Why I Chose to Treat with Biologics
Choosing a psoriasis treatment can be overwhelming, daunting, and intimidating. You can do your research and advocate when you have the courage to do so, but ultimately it feels like we're left to our doctor's recommendation and insurance approvals.
First things first
The first stop in psoriasis treatment is through topicals - it also appears to be the safest and most popular. Topical ointments didn't work for me.
First of all, I am not a small guy. It is humorous that my last name in French translates to petite. I could easily use an entire tube of ointment to cover the plaques that take up three-fourths of my body.
Not to mention that it takes a lot of time to apply all that gunk. Then, after I did drain the tube and covered each spot, I was left greasy and sticky. So, I had two options: wrap myself in plastic wrap like leftovers or get grease stains on my furniture, clothes, and anything else I needed to touch.
Exploring treatment options
The next best choice seemed to be phototherapy. I did this for a while and can say it was moderately effective. I never reached clearance, but my plaques were subdued and I had much less flaking and discomfort.
The downside was that it wasn’t sustainable with my schedule or finances. To keep up with any results, I visited my dermatologist 2-3 times a week and paid a $35 copay each visit. That adds up quickly!
I then moved on to talks about methotrexate with my derm. A pill that can make my psoriasis dramatically improve? Sign me up! Wait. It can take a toll on my liver. Well, that isn’t going to work for personal reasons and family history.
Living, suffering, and learning
I spent over a decade rooted firmly in my decision to let my psoriasis take my skin over because rough skin wasn’t worth having nervous system disorders or spending enormous amounts of time slathering myself in ointments and cream for little results.
I also couldn't justify spending a fortune or compromising my already-downtrodden liver. My body knew I had given up and took full advantage. My twenties were full of cracked, bleeding, angry skin.
My skin had some serious beef with me. It wouldn’t let up. I was in a constant state of flare for 10 years.
It ultimately starts on the inside...
Finally, I educated myself. I found out things that dermatologist after dermatologist had never told me. Psoriasis is an autoimmune disease. Psoriasis is associated with cardiovascular disease, eye disease, obesity, diabetes, and even cancer.
The inflammation of psoriasis is not just on the skin, it is on the inside too.
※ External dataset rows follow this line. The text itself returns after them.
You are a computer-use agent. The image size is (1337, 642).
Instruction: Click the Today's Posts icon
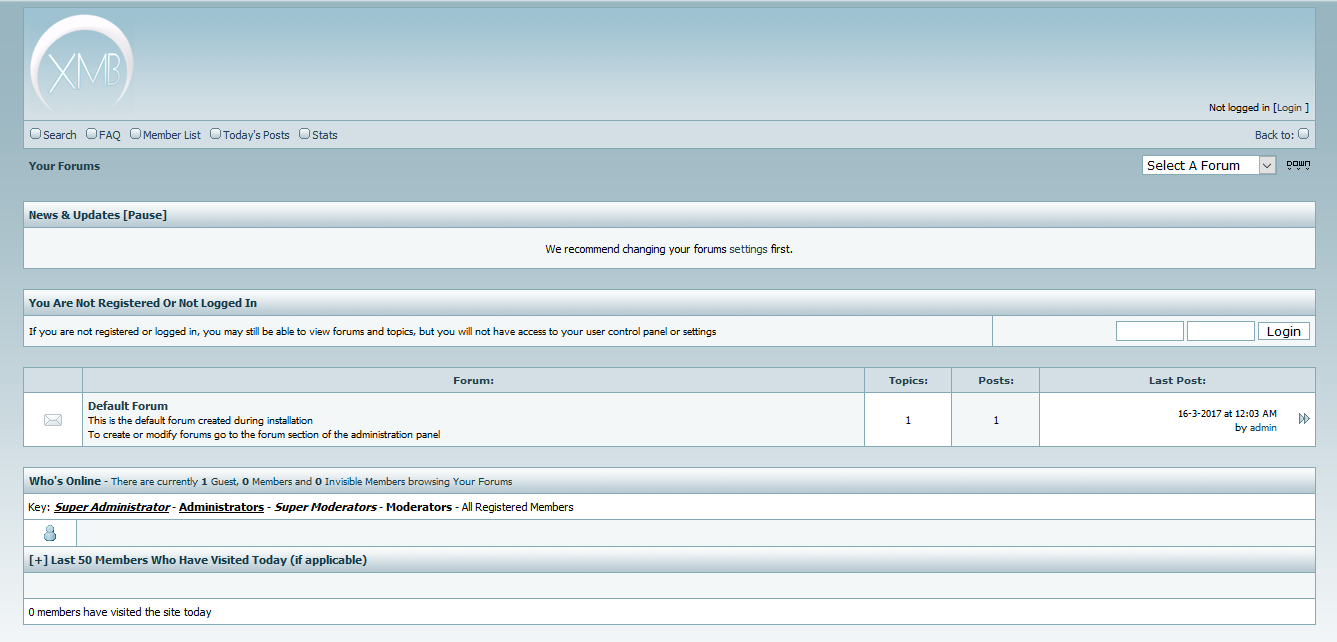pos(215,133)
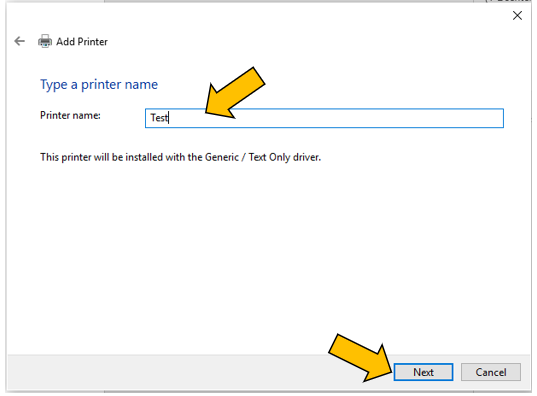The width and height of the screenshot is (537, 396).
Task: Proceed by clicking the Next button
Action: (423, 372)
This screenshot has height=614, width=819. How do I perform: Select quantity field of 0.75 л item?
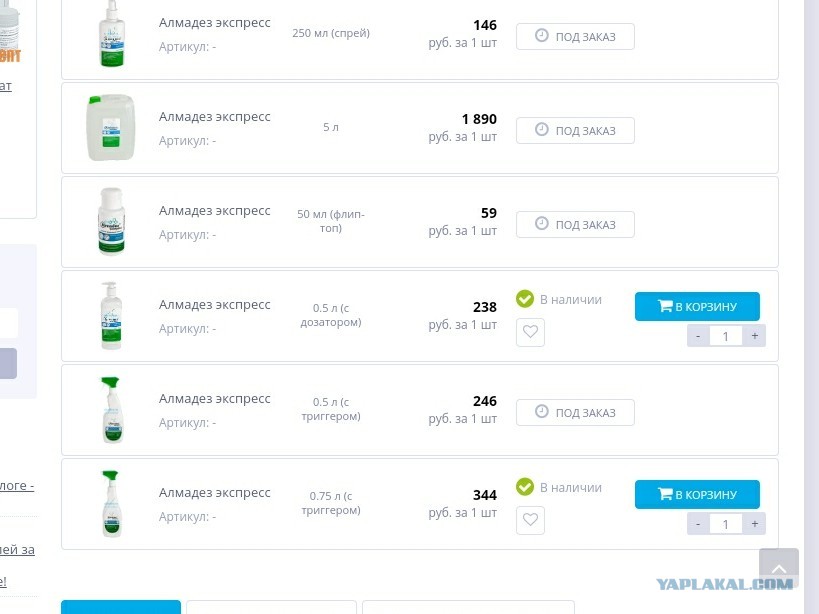(x=726, y=524)
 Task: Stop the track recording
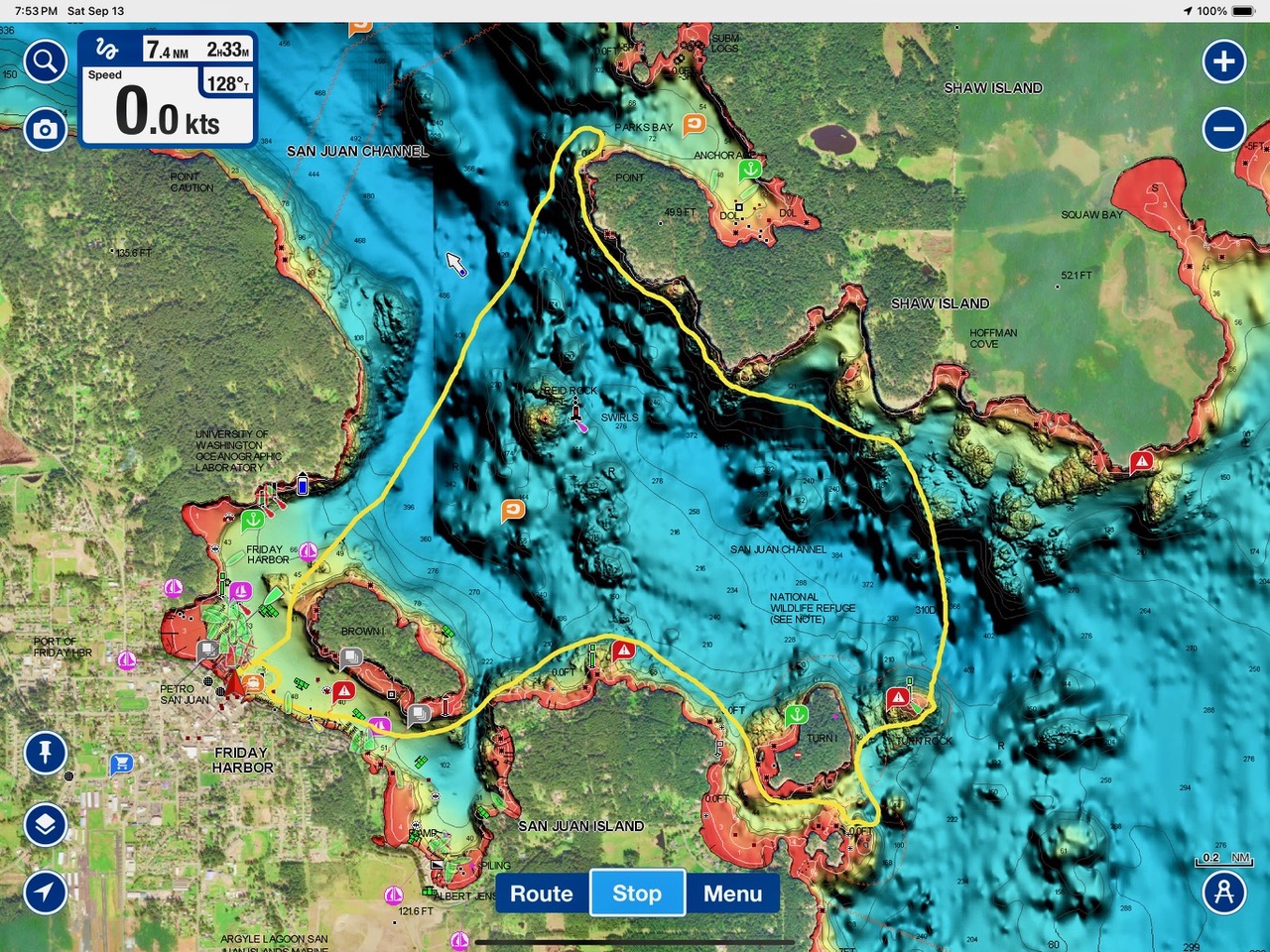tap(637, 893)
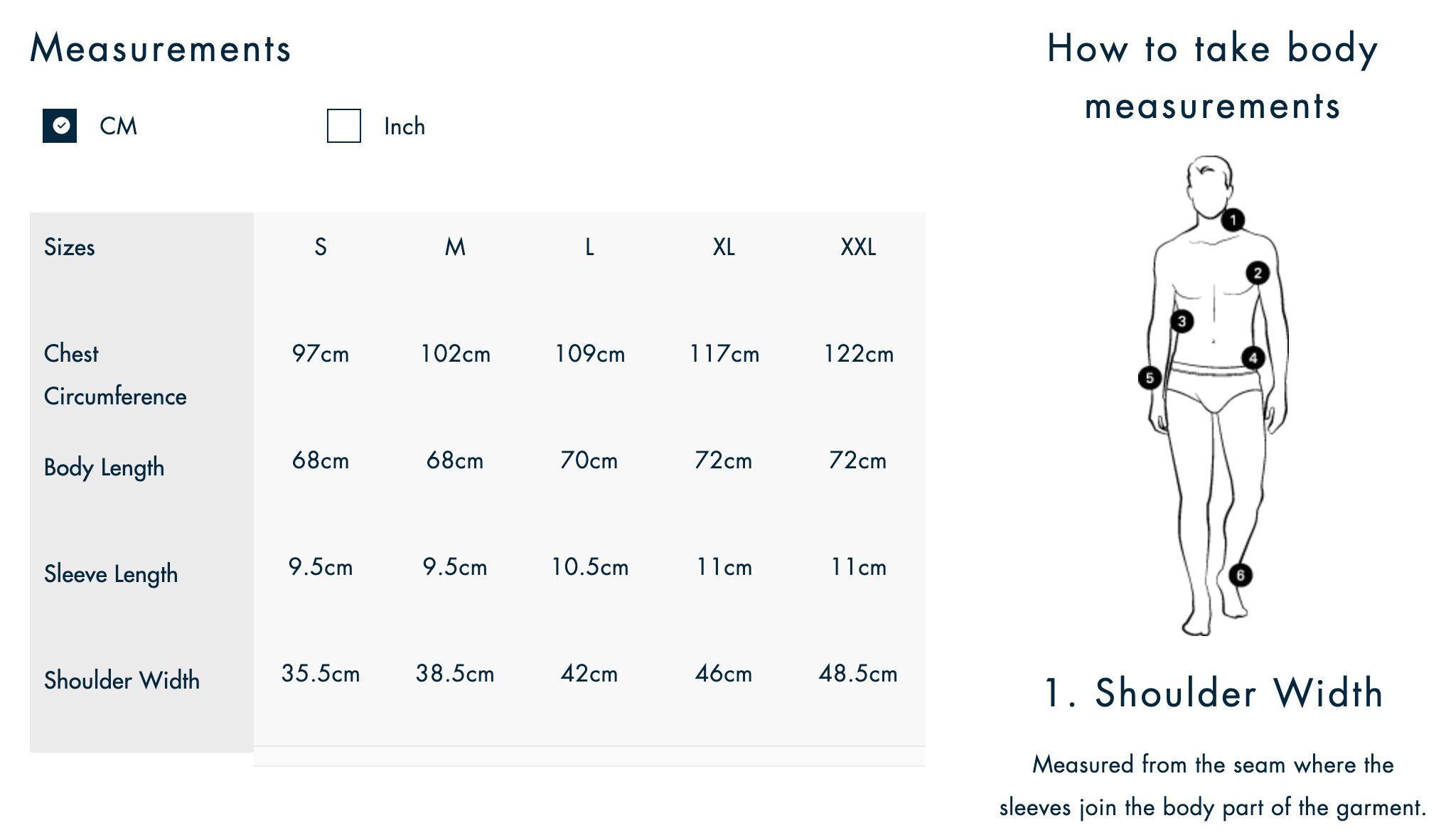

I was so worried about finding something to make the outside better that I didn’t realize that I also needed to make my insides better.
That is when I decided to take another look at injectable biologics. I chose not to live in fear of what some fast-talking commercial deity said and instead look at real studies done.
What does the research say?
I found that these medications weren’t as petrifying as I made them out to be. One review of the oldest biologics on the market in relation to incidences of demyelinating disease (fancy word for nervous system disorders) found the following...
In clinical trials: 6990 patients had received treatment with etanercept with one reported case of multiple sclerosis; 5204 patients were treated with adalimumab with no cases identified and 2322 patients were treated with infliximab with one case of demyelinating polyneuropathy. Outside of clinical trials: 19 individual cases of demyelinating disorders from TNFi treatment have been reported.1
There is a risk anytime you take a medication, even something as familiar as over-the-counter pain relievers. I weighed the risks and determined that the benefits would be much more significant than the threats. Those were odds I was comfortable with.
The decision to treat with biologics
If I left my disease untreated, I was taking a chance of developing some very debilitating conditions because of the inflammation. The tricky thing with psoriasis is that what works for one person doesn’t always work for someone else when it comes to treatment.
Just because biologics are working great for me doesn’t mean that would be the case for another sufferer.
Don’t ever feel pressured or obligated to do one treatment or another, but do push yourself to research and talk to your doctor to come up with a plan you are comfortable with.
Does your psoriasis skin feel out of control? How are you managing?